=== Available records ===

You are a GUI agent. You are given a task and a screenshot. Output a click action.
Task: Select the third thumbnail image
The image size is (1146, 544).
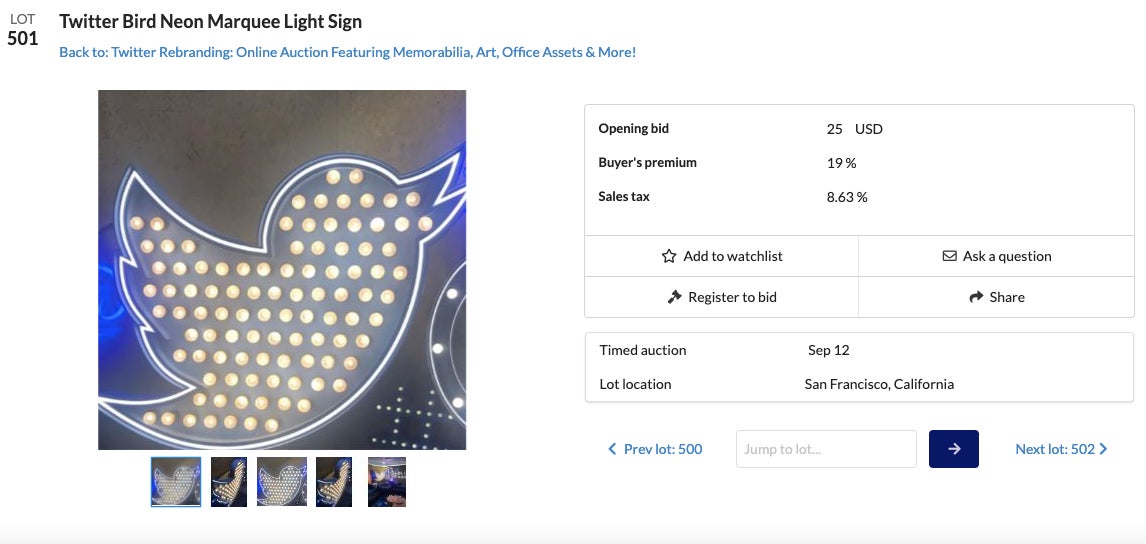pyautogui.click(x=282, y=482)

===
=== Available records ===

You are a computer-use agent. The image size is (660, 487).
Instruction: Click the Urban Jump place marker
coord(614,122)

===
=== Available records ===

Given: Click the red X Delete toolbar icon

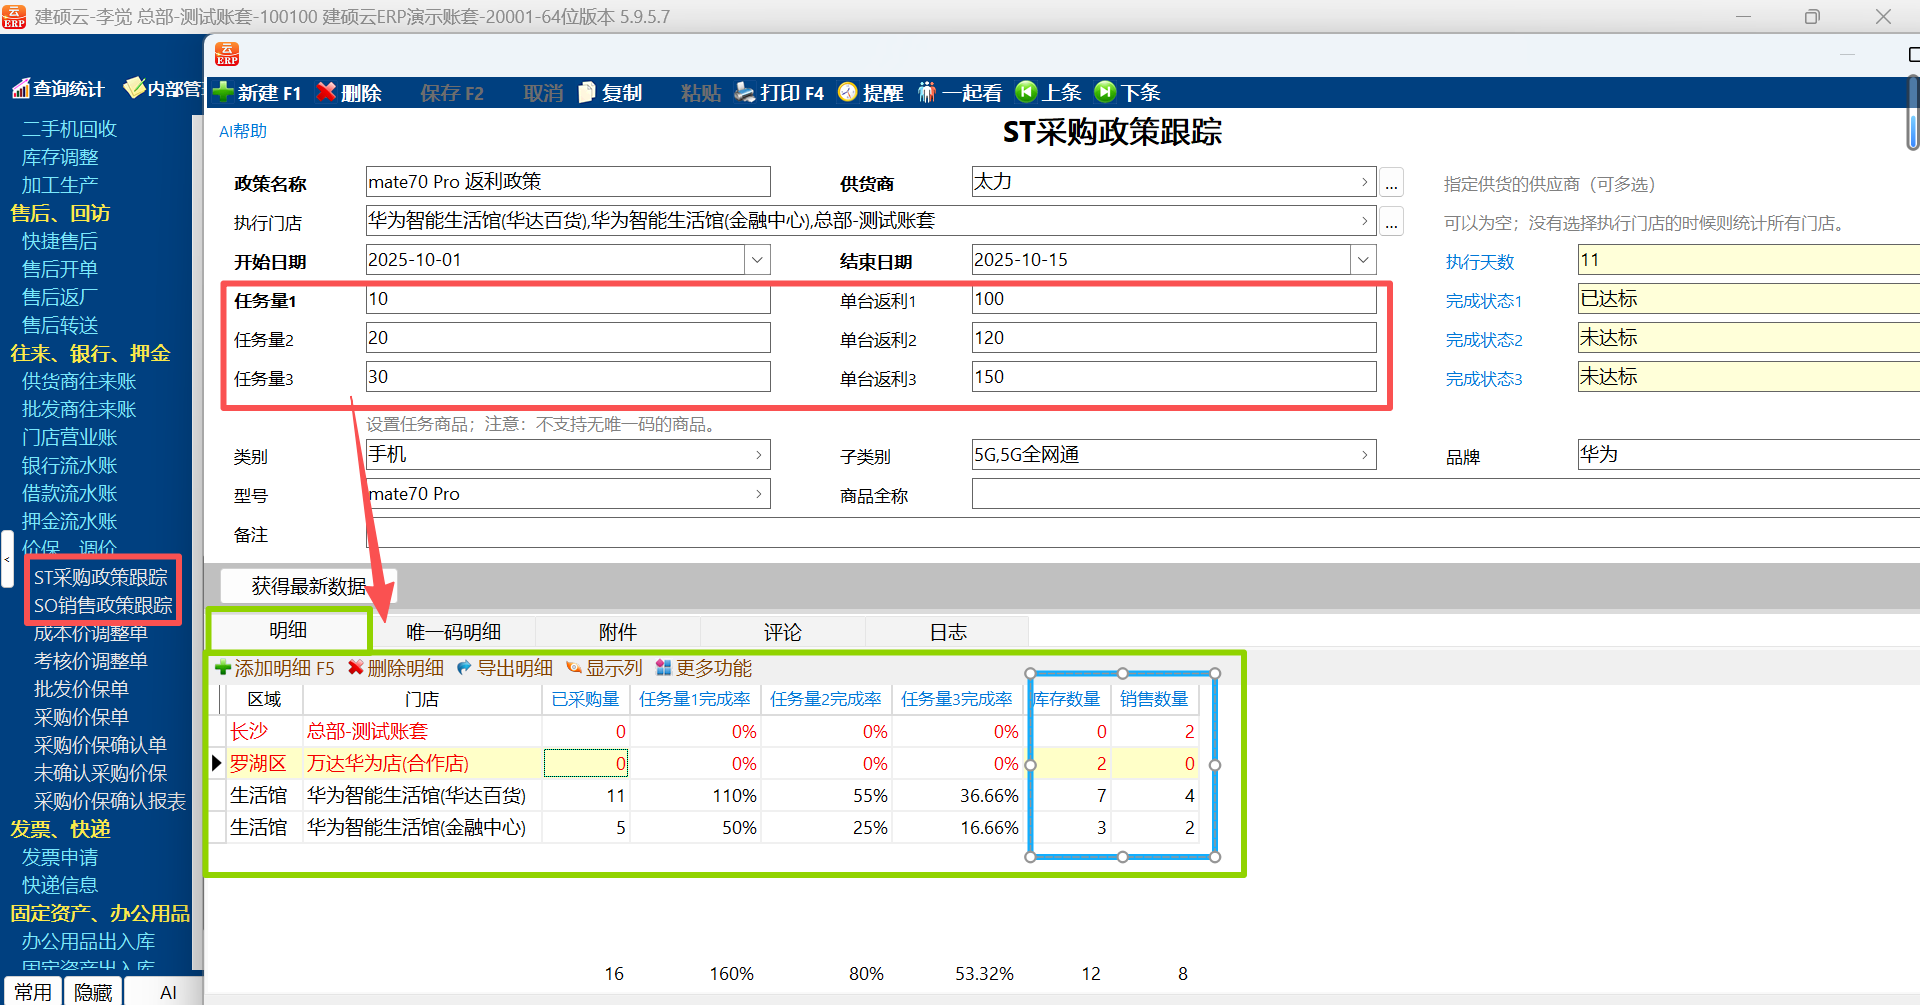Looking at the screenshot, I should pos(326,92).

===

▸ Written exercise
Give as a Markdown table with columns "n" and "Line" the part of the records that opens with the line containing "You are a computer-use" and closes with the line containing "coord(614,122)", numbering the rows and leaving out any blank lines.

▸ Answer to this problem
| n | Line |
|---|---|
| 1 | You are a computer-use agent. The image size is (660, 487). |
| 2 | Instruction: Click the Urban Jump place marker |
| 3 | coord(614,122) |